Satisfiability of Equality Equations

medium graph union find

Problem

Given a list of equations a==b or a!=b over lowercase variables, return whether an assignment can satisfy them all.

Inputequations = ["a==b","b!=a"]

Outputfalse

First union '=='s, then check '!='s; any contradiction → false.

equations (comma list)

def equationsPossible(equations):
    parent = list(range(26))
    def find(x):
        while parent[x] != x:
            parent[x] = parent[parent[x]]
            x = parent[x]
        return x
    for eq in equations:
        if eq[1] == '=':
            parent[find(ord(eq[0]) - 97)] = find(ord(eq[3]) - 97)
    for eq in equations:
        if eq[1] == '!':
            if find(ord(eq[0]) - 97) == find(ord(eq[3]) - 97): return False
    return True

function equationsPossible(equations) {
  const parent = Array.from({ length: 26 }, (_, i) => i);
  function find(x) { while (parent[x] !== x) { parent[x] = parent[parent[x]]; x = parent[x]; } return x; }
  for (const eq of equations) if (eq[1] === '=') parent[find(eq.charCodeAt(0) - 97)] = find(eq.charCodeAt(3) - 97);
  for (const eq of equations) if (eq[1] === '!') if (find(eq.charCodeAt(0) - 97) === find(eq.charCodeAt(3) - 97)) return false;
  return true;
}

class Solution {
    int[] parent = new int[26];
    int find(int x) { while (parent[x] != x) { parent[x] = parent[parent[x]]; x = parent[x]; } return x; }
    public boolean equationsPossible(String[] equations) {
        for (int i = 0; i < 26; i++) parent[i] = i;
        for (String eq : equations) if (eq.charAt(1) == '=') parent[find(eq.charAt(0) - 'a')] = find(eq.charAt(3) - 'a');
        for (String eq : equations) if (eq.charAt(1) == '!') if (find(eq.charAt(0) - 'a') == find(eq.charAt(3) - 'a')) return false;
        return true;
    }
}

int parent[26];
int find(int x) { while (parent[x] != x) { parent[x] = parent[parent[x]]; x = parent[x]; } return x; }
bool equationsPossible(vector<string>& equations) {
    for (int i = 0; i < 26; i++) parent[i] = i;
    for (auto& eq : equations) if (eq[1] == '=') parent[find(eq[0] - 'a')] = find(eq[3] - 'a');
    for (auto& eq : equations) if (eq[1] == '!') if (find(eq[0] - 'a') == find(eq[3] - 'a')) return false;
    return true;
}

Explanation

Equality is "sticky": if a == b and b == c, then a, b, c must all be equal. That grouping behavior is exactly what Union-Find models, so we put all variables that must be equal into the same group, then check the inequalities don't contradict.

• **Given data**
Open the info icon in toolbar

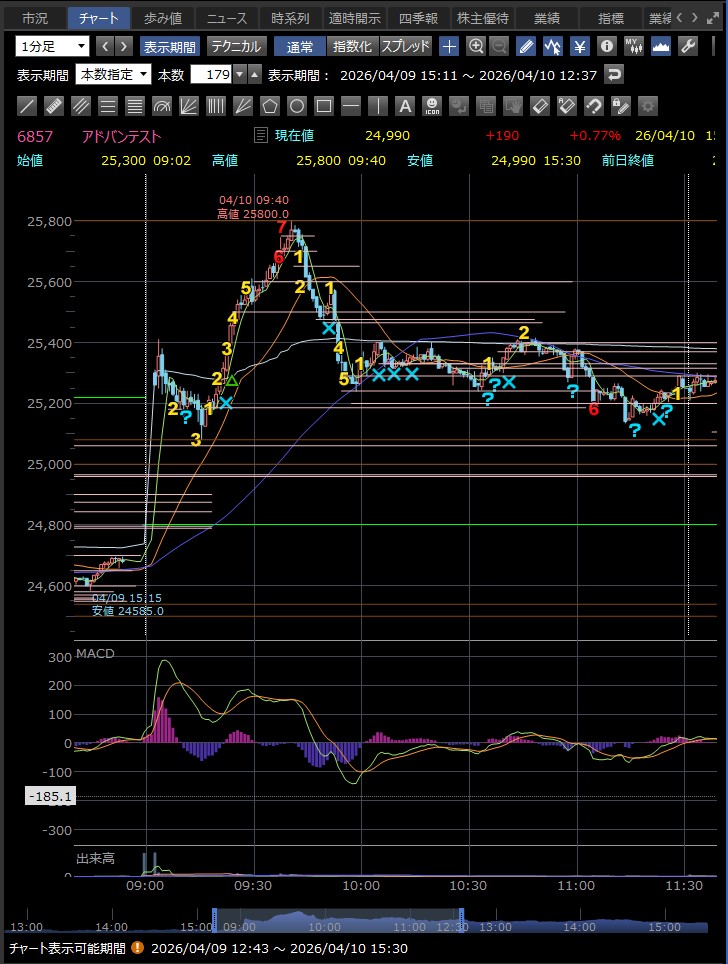(x=606, y=46)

• **What this exercise asks**
**a.** In the equality equations page, what size is the parent array initialized to?
**b.** List every tag shown under the title of the equality equations page.
**c.** Continue the equality equations page from where it ends.

• **Answers below**
**a.** 26

**b.** medium, graph, union find

**c.**
There are only 26 lowercase letters, so parent is an array of size 26 where each letter starts in its own group. The find helper returns the root of a letter's group, and two letters are equal exactly when they share a root.

We do two passes. Pass one handles every == equation by unioning the two letters' groups. Pass two handles every != equation: if the two letters have the same root, they were forced equal yet must differ, which is impossible, so we return false.

Example: ["a==b","b!=a"]. Pass one unions a and b. Pass two sees b != a, but a and b now share a root, so it's a contradiction and the answer is false.

Doing all the == unions first matters: it ensures every equality is fully merged before we test any inequality, so transitive chains are handled correctly.

Time: O(n α(26)) Space: O(26)